Hier, elle sonne au portail pour une inscription. Comme je n'avais pas de rendez-vous prévu, je m'y rends pour expliquer qu'il faut d'abord passer en mairie. Déjà visuellement, j'aurais dû me douter qu'il y avait danger : un pull jacquard manche longues et ras de coup par 36 degrés c'est louche, cheveux longs dégueulasses qui faisaient des sortes de mèches indépendantes et séparées à la base du crâne (genre coupe de Smeagol qui se transforme en Gollum ) et des dents de junkies, bien jaunes, rongées et séparées les unes des autres par quelque chose de noir. Mais surtout, dès l'ouverture du portail, j'ai senti son odeur pestilentielle! Alors pourquoi, pourquoi l'ai-je invitée à entrer dans mon bureau pour que je lui fixe un rendez-vous pour l'inscription? La force des habitudes sans doute. Sur le coup, je suis quand même passée devant en me disant que j'allais devoir éviter de respirer pendant quelques minutes, mais peut-être là encore, si j'étais restée derrière, la sensation de suivre un camion poubelle en plein été m'aurait évité de la faire entrer dans mon bureau. Ben oui, parce que je ne suis pas Jacques Maillol et que mon bureau est exigu, donc même si elle n'a pas passé plus de 4 minutes dans mon bureau et, dieu merci, elle ne s'est pas assise (sinon j'aurais dû brûler la chaise ensuite vu que son revêtement est en tissu), j'ai senti que tout le contenu de mon estomac cherchait désespérément à remonter. 
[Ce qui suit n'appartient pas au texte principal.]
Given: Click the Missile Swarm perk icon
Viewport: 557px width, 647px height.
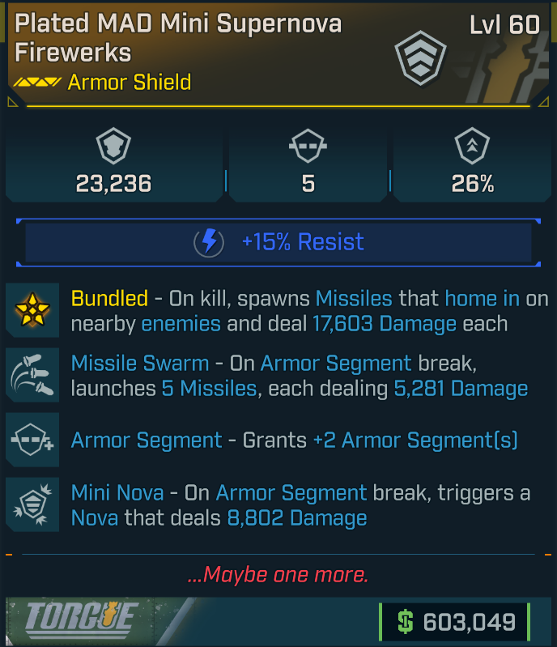Looking at the screenshot, I should (32, 375).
UNE ODEUR mais jamais de ma vie je n'avais senti un être humain qui puait autant, et pourtant rappelez-vous je me suis déjà retrouvée coincée en réunion à côté d'un gars qui sentait la vieille pisse, c'était en juin 2014 (cf article "Si tu veux monter au cocotier"). Là, franchement elle avait dépassé le stade de la vieille pisse, y'en avait c'est sûr mais y'avait aussi tout un tas d'autres odeurs qui me laissent à penser que la dame vit dans une poubelle d'ordures ménagères avec du jambon blanc qui a dépassé la date limite de consommation depuis plusieurs jours, des peaux de melon, des couches pleines de merde et du vomi de Gognol et que, bien entendu, sa benne est exposée plein sud. Au secours! Laissez-moi sortir!
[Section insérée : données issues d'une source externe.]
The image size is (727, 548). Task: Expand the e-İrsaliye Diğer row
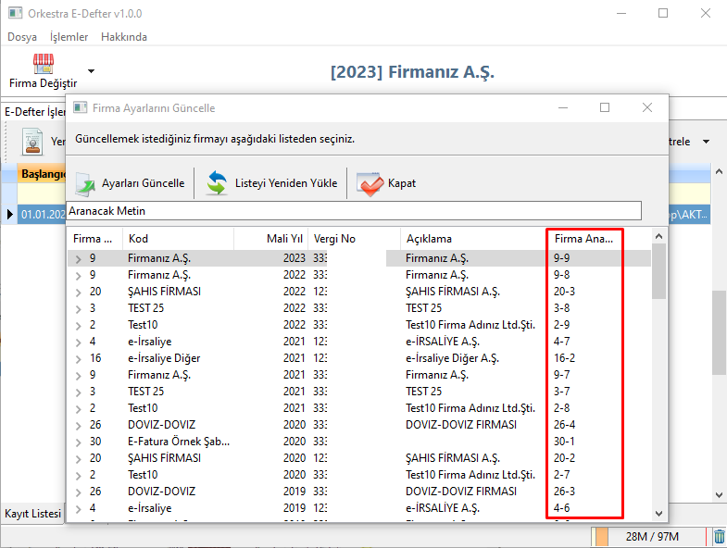click(x=79, y=358)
Bref, je l'ai reconduite vers la porte d'entrée et je l'ai laissée aller jusqu'au portail, je n'en pouvais plus. Ensuite, j'ai essayé de raconter ma mésaventure à madame Dupuy mais j'ai été prise de hauts-le-cœur qui m'ont empêchée de parler. Ça m'a duré facilement 5 bonnes minutes, il a fallu que j'aille prendre l'air, madame Cédepé, qui passait par là, s'est même inquiétée en voyant ma tête, j'avais dû brutalement virer au livide.

Mais comment vais-je faire quand cette dame va revenir pour son rendez-vous d'inscription? Comme je n'ai pas de menthe qui pousse à proximité, impossible de m'improviser un masque à gaz berbère, comme pour visiter une tannerie à Marrakech. Il faut que je trouve une solution d'ici jeudi, me coller un Tictac dans chaque narine peut-être? ou trouver un prétexte pour faire l'inscription à l'extérieur, dans la cour par exemple? C'est un vrai problème, rien que d'y penser j'ai l'estomac qui me supplie.